Dante fu coerente, sì, ma con se stesso, caratteristica non apprezzata sul suolo italico, dove invece prevalgono i settarismi, i gruppettarismi, l’obbligo di scegliere una parte per sempre e qualunque cosa faccia. Dante, invece, abbandonò la compagnia scempia dei guelfi bianchi, ma rinnegò anche tutti gli ideologemi politici del suo maestro Brunetto Latini. Oggi, un commentatore de Il Ratto Quotidiano lo definirebbe un “voltagabbana”.

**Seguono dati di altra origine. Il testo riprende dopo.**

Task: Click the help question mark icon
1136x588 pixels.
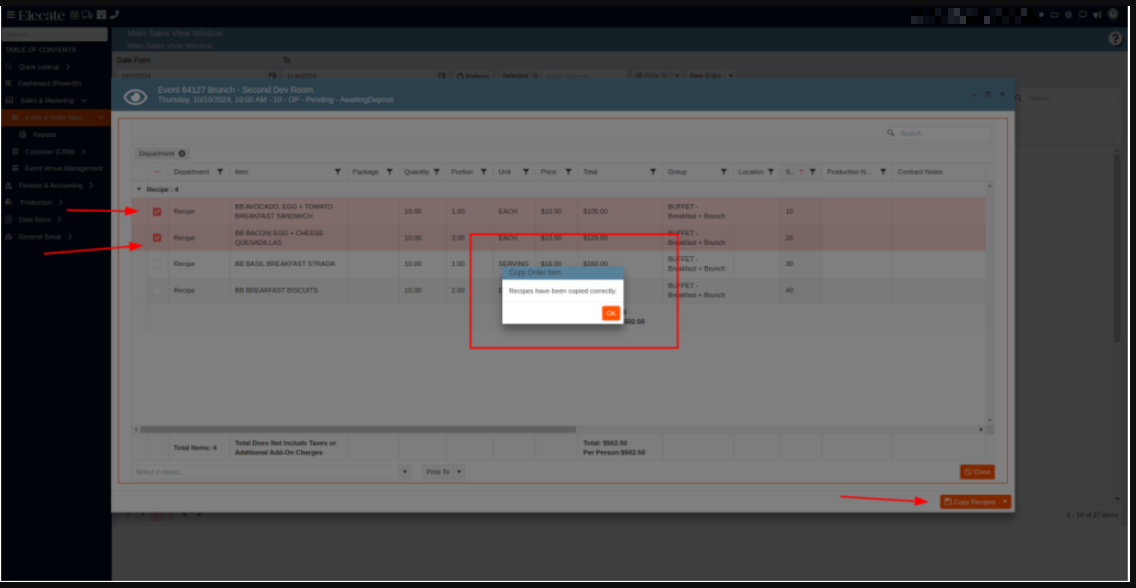Action: point(1114,38)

Saper stare da soli, nutriti di una sofferenza e disciplina interiore che si è imparato a nascondere, questa è una delle tante lezioni di Dante. In Italia, essere giusti in solitudine perché si è stati capaci di riconoscere i propri vizi come primi avversari, è considerata una colpa. Un uomo libero interiormente perché capace di guardarsi fin nei suoi aspetti peggiori (e in fin dei conti è impossibile capire Dante se non si comprende la consapevolezza del poeta di aver bisogno di Grazia, cioè insieme di perdono e di giustizia, di un’azione che ti riscatta lasciando per terra la buccia vecchia e rendendo eterno il meglio di te) è considerato un pericolo, un uomo superbo e incontrollabile (non a caso, la superbia dantesca è il leit motiv delle tante biografie del poeta, nelle quali ogni biografo ha addomesticato a se stesso la complessità della personalità del poeta) oppure una figura da manipolare, da adattare, da deformare per la storia. È quanto è accaduto a Gramsci, entrato comunista in carcere, ma morto con certezza non più comunista. Non il caso, ma il calcolo, ha fatto sì che il custode del suo pensiero fu colui che concorse alla sua fine. Questa è la strada italiana cui Dante si sottrasse, affidando alla letteratura la libertà solitaria del suo pensiero.
Apprezzo e condivido
Il pezzo di oggi è straordinario innanzitutto per la scelta etica di cui è espressione. Poi per l’intensità e la precisa collocazione nel contesto che viviamo.
La solitudine è una scelta, non una vocazione, perciò dura da sostenere, ma encomiabile, quando obbedisce a una motivazione etica.